MATERIAL SUPPLIED ▸
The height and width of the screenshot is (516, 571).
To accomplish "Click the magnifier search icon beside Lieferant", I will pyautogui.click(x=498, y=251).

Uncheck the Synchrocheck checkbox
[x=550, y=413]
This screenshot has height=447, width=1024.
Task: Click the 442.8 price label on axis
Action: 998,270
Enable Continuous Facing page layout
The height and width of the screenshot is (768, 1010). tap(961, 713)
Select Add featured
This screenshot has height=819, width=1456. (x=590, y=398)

SET TASK ▸ List each line of the records above that contains the word "screenshot".

SOLUTION BELOW ▸
The height and width of the screenshot is (516, 571).
This screenshot has height=447, width=1024.
The height and width of the screenshot is (768, 1010). tap(961, 713)
This screenshot has height=819, width=1456. (x=590, y=398)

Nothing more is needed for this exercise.